Lost, Confused but Willing to Love

Lost, Confused but Willing to Love

Q:

Hi! I came across your site as I was looking for a bit of clarity in my own “relationship” with a guy friend of mine. He’s 29(almost 30 in two months,) I’m 28. We met on a dating site over a year ago and we became fast friends, Talking almost every day and staying up until the wee hours of morning just talking and texting each other. He’s a really amazing person and, over time, I ended up falling for him. However, about three months after we met, (around March of 2014), he started dating a woman who was 20 years older than he; she didn’t like that he and I were so close and I didn’t see or hear from him much during that time, and she didn’t want me to see him. The relationship fell through some months later and we were closer than ever. This time, I wasn’t going to lose him again: on July 9( my late father’s 55th birthday) I told him how I felt and that I wanted to be with him(it was the most nerve wracking and most worthwhile thing I have ever done!). While he was flattered that I did this, he said that he wasn’t looking for a relationship(due to his ex gf hurting him) and at that time, was concentrating on finding a new job and moving out on his own. I understood his choice and for the most part, I keep my feelings for him to myself.
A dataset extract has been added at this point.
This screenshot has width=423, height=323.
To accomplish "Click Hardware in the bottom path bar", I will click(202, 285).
He eventually got a better(albeit a tad stressful) job in Florida and moved there in October. We’ve managed to keep in touch as much as we can, but lately it feels like I am bugging him a little with wanting to talk to him and with checking up on him. Sometimes he responds to my texts, and sometimes he doesn’t, but I can’t help but feel like he’s holding back a little-he talks to his other friends a lot more than he does with me, and I think that it has a lot to do with how he thinks of me as a person. Bottom line- I care for him. A lot. I may even be so bold as to say that, in fact, I may even be in love with him. I think of him a lot at times (even when I’m very, very busy) and I dream of the day when I could tell him “I love you” and he can open up his heart to me.
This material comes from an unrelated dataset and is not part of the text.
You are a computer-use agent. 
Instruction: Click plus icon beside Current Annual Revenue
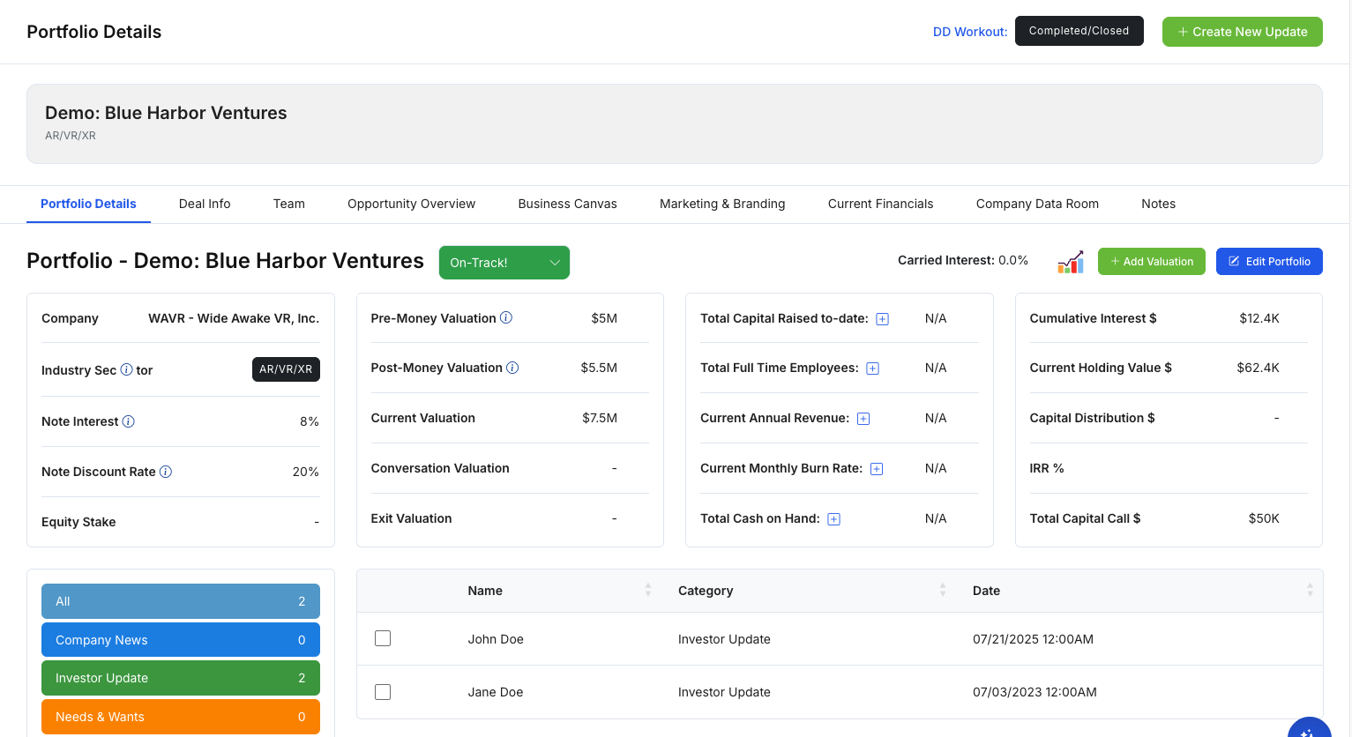point(863,419)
So far, we’re still friends, but I feel that there’s so much confusion now. I never know how he thinks or feels(or what he thinks of me); I don’t know if he just can’t tell me or doesn’t want to tell me and I genuinely want to know. I understand that he has a life of his own and he has responsibilities now, but I don’t want to harm him or cause him pain. I only want to be apart of his life and give him love. I feel as though I’m in a way paying for the way his ex gf treated him, and I can’t seem to get closer to him. And I want to. So badly. I want to be with him and gladly be a gf he deserves but I just can’t get through to him. Sometimes I feel so stupid that I want to be with him so bad, that I take an interest in his life that I admit, I do overdo it with texting him and contacting him. He may think that it’s just easier to blow me off whenever and talk to his friends, but to me, it makes me feel as though I don’t matter to him anymore when he means everything to me.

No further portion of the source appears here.